# gg



## Harvey (Jul 26, 2004)

See, it's only AFTER I post when I remember things like FarCry, Battlefield series, MOH series, and stuff like that. Grr... :angry:


----------



## becky (Jul 19, 2004)

I can't play first person shooters! I really do get that Doom-induced motion sickness in a major way!


----------



## Bassoonist Student (Sep 23, 2004)

well, I like GT3 A-Spec, MK Deception :angry: that is hard for me on Konquest I can't believe it  :blink: . Burnout 3 I like that  , I can't wait for GT$ with prologue Gran Turismo 4. :lol:  B) 

Cheers.

Martin


----------



## Quaverion (Jul 20, 2004)

I prefer GTA San Andreas. That is the best PS2 game there is. BTW, I also LOVE Burnout 3. Good taste in games there Bassonist! B)


----------



## Bassoonist Student (Sep 23, 2004)

Quavrion,

Yeah of course so am I .

GTA3, My brother want one for this christmas I dont know. But thing is GT4 will come here this December I don't know when it release here at UK.
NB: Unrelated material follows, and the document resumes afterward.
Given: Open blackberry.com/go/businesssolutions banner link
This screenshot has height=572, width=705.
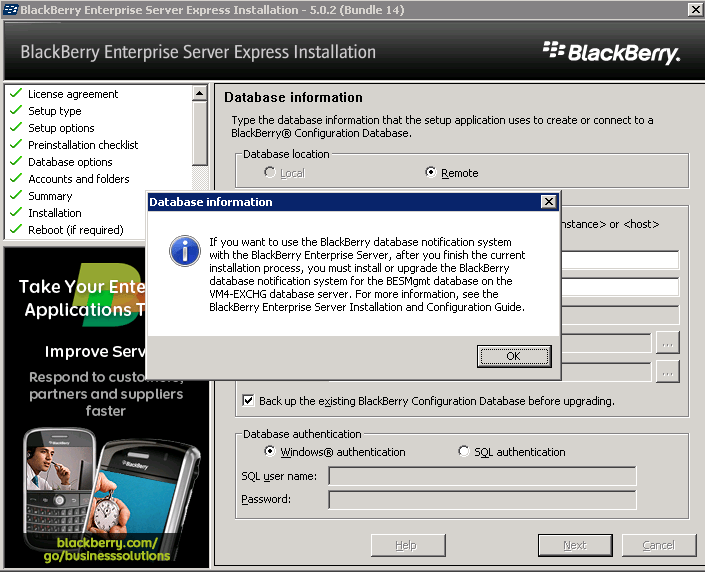Looking at the screenshot, I should point(107,547).
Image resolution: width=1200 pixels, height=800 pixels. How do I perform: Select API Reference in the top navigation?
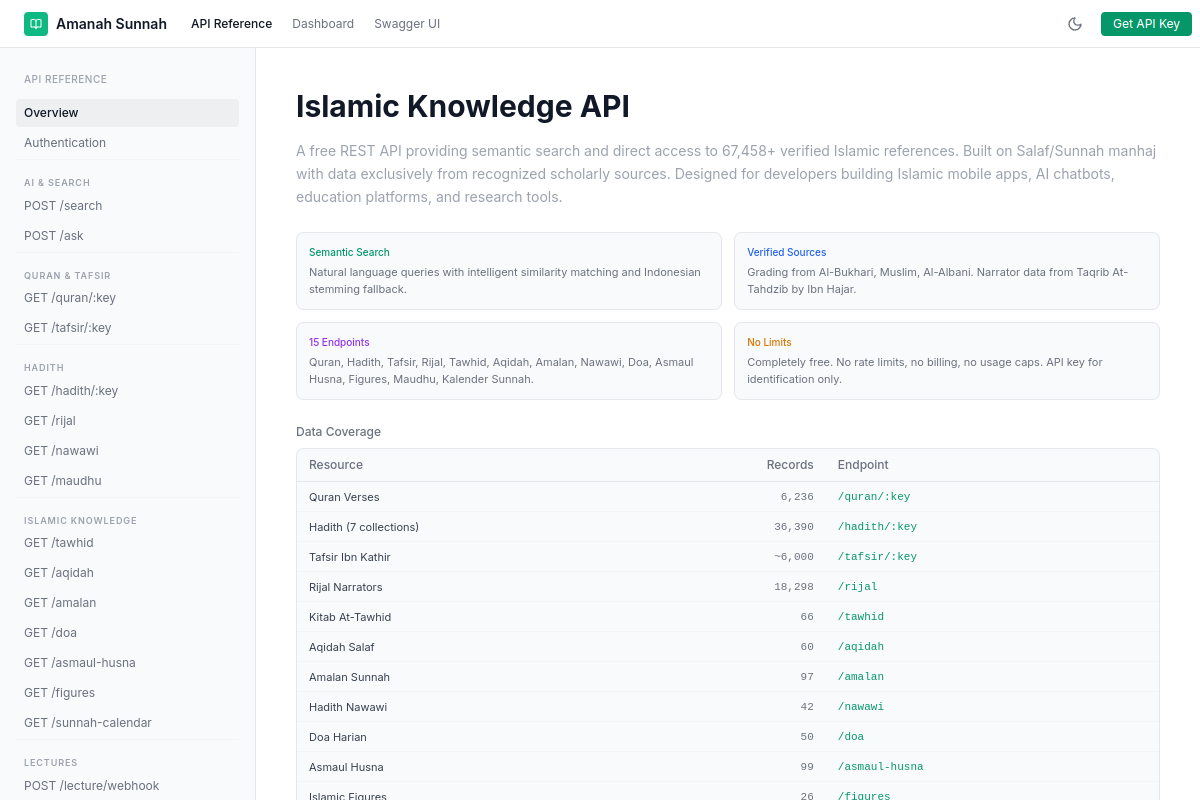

Im so excited and can't wait for it .

Martin.



> _Originally posted by Quaverion_@Nov 30 2004, 06:47 PM
> *I prefer GTA San Andreas. That is the best PS2 game there is. BTW, I also LOVE Burnout 3. Good taste in games there Bassonist! B)
> [snapback]2903[/snapback]​*


----------



## Quaverion (Jul 20, 2004)

Wow, I thought it was already out all over the world and every technology came to the US last! GTA San Andreas (4) is AMAZING! You should definitely get it. You'll LOVE IT.


----------



## Harvey (Jul 26, 2004)

I've played part of Liberty City. I never play it anymore.

Is San Andreas supposed to be a Los Angeles kind of city?


----------



## Quaverion (Jul 20, 2004)

Yeah, one of those cities near there. Los Angeles, Vegas, any of those, except bigger. B)


----------